Bond cogió la mano de cadavérica frialdad que lentamente avanzó hasta estrechar la suya y trato de leer mensajes en la cara extraordinariamente oval. Quizás era cosa de la luz, pero los rasgos eran tan indistintos que bien podrían haber sido pintados con acuarelas sobre un cascarón de huevo. ¿Era aquella criatura de pálido rostro, insustancial, el despiadado fundador del imperio Stromberg?
—Estoy totalmente de acuerdo con usted sobre la exploración oceánica —Bond parloteó con apariencia de académico campechano—. Sin embargo, dígame, ¿qué lo indujo a construir el laboratorio aquí?
Los ojos de Stromberg lo perforaron.
—Se habrá dado usted cuenta, probablemente, de que el puerto natural donde estamos situados está formado por la caldera de un volcán que hizo explosión hace tres mil años. Estamos, de hecho, en la parte más septentrional del arco volcánico liguro-tirrénico que pasa a través del Vesuvio y el Etna.
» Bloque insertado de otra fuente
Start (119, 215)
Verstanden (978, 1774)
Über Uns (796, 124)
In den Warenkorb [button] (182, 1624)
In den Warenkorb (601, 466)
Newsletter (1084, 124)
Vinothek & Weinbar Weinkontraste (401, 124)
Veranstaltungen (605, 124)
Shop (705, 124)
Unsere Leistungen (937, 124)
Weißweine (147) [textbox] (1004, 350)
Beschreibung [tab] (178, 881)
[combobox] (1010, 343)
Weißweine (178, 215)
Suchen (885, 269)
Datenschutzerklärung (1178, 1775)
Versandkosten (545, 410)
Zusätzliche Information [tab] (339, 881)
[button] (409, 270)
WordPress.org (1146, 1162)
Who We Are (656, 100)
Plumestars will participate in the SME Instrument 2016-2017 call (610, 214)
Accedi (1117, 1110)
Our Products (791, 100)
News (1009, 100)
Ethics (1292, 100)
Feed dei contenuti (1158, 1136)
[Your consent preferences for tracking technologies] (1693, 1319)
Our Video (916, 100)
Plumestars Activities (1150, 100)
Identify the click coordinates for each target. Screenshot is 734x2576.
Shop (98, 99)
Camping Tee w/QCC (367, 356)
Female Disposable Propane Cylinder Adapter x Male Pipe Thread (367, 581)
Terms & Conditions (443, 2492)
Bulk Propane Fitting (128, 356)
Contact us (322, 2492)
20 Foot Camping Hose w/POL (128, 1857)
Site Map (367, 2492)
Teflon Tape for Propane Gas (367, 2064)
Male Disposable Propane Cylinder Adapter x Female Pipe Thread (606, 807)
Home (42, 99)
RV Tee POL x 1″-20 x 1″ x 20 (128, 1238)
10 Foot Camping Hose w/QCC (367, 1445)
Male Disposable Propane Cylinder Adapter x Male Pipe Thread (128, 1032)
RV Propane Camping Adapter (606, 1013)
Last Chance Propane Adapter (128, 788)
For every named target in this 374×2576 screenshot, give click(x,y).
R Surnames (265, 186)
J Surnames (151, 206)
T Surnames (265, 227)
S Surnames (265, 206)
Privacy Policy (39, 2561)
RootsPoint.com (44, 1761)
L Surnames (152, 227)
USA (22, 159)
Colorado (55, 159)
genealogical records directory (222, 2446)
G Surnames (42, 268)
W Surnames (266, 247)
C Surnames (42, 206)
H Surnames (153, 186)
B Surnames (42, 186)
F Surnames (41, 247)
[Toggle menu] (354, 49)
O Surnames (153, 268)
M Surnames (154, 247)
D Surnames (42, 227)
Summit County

Espero que, con el tiempo, seremos capaces de construir puertas para la ensenada de forma que todo el conjunto de la caldera podrá convertirse en un escenario por el desarrollo de los recursos marítimos.
—Fascinante —dijo Bond—. Me preguntaba por qué había usted elegido apartarse de los placeres más llamativos de la Costa Esmeralda.
—Yo invento lo llamativo, Mr. Sterling —los ojos de Stromberg brillaron fríamente—. Soló cuando lo invento, es único. Por eso disfruto generosamente de éxito comercial —de repente avanzó hacia la pared del acuario y golpeó el cristal—. Dígame. ¿Qué nombre recibe esta variedad?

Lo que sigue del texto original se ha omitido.